Aujourd’hui, je continue sur le sujet méconnu qu’est l’IA en éducation; j’aimerais vous parler plus particulièrement de la théorie de la réponse aux items et de la caractérisation de banque d’items. En premier lieu, qu’est-ce que c’est un item ? C’est un exercice corrigé automatiquement. Imaginons que vous ayez un quiz, où il faut identifier quel est le pays avec la plus grande population : Brésil, Allemagne ou Indonésie ? C’est un item. Ça peut être aussi bien une liste déroulante ou une réponse numérique, où il faut entrer un chiffre – le chiffre exact. Pourquoi une banque d’items est-elle importante ? Parce qu’elle permet aux étudiants de s’entraîner sur des dizaines voire des centaines d’exercices, et ce dans de nombreuses disciplines, tout en visant parfois un certain niveau de personnalisation.
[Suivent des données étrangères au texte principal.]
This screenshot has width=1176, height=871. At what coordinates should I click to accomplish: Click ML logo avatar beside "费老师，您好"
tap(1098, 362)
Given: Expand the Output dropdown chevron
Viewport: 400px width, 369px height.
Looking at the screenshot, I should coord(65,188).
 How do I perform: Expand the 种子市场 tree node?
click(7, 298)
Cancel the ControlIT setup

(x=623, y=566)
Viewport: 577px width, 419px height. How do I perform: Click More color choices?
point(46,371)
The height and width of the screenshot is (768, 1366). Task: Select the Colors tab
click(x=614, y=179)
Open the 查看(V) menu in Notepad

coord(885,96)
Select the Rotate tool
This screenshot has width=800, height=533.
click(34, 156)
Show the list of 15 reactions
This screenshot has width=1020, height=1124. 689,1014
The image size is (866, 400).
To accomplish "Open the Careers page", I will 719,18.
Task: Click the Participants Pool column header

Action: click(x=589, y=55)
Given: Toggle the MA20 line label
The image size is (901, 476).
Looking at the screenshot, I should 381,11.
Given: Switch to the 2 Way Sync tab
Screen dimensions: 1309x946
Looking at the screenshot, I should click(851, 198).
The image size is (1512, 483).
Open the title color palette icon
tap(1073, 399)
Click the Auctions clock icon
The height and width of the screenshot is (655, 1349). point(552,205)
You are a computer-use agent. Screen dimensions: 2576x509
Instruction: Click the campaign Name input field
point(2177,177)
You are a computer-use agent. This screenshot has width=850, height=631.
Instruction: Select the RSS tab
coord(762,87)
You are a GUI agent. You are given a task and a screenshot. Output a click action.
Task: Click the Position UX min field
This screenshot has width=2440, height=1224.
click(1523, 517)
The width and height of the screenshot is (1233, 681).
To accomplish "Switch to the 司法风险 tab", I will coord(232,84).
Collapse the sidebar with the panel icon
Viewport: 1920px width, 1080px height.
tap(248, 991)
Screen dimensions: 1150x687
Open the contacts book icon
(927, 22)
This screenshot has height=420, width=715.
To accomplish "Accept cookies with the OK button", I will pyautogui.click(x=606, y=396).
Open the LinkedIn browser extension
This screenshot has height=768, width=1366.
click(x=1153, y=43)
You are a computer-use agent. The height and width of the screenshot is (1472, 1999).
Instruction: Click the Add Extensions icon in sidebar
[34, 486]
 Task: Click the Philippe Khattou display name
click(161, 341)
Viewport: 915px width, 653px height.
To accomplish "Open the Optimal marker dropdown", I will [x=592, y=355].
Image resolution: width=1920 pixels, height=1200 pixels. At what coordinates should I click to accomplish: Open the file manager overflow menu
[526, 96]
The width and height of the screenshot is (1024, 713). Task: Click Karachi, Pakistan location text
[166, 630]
Certes, l’on n’acquière pas ainsi des compétences de haut niveau, mais c’est un début. En France, l’UNT Unisciel centralise la création de banques d’exercices sur des disciplines scientifiques, et qui totalisent des milliers et des milliers d’items. Sauf que voilà, avoir les questions et les réponses c’est bien. Avoir en plus une forme d’estimation automatisée du niveau de l’exercice, c’est mieux. Et c’est là qu’intervient la théorie de la réponse aux items, et la caractérisation des items dont j’aimerais vous parler.
On peut calculer pour tout item des métriques de « difficulté » sur la base des réponses des utilisateurs. L’idée de ces métriques simples est de mieux comprendre, finalement, si l’item est bien adapté à votre public. En première instance, en l’absence de TRI, on mobilise souvent des métriques facilement comprises par les enseignants, les formateurs, comme le pourcentage de réussite, la vitesse à laquelle les apprenants réalisent les exercices. On peut par exemple comparer au sein d’un cours le taux de bonnes réponses pour différents quizz. C’est une approche finalement assez classique.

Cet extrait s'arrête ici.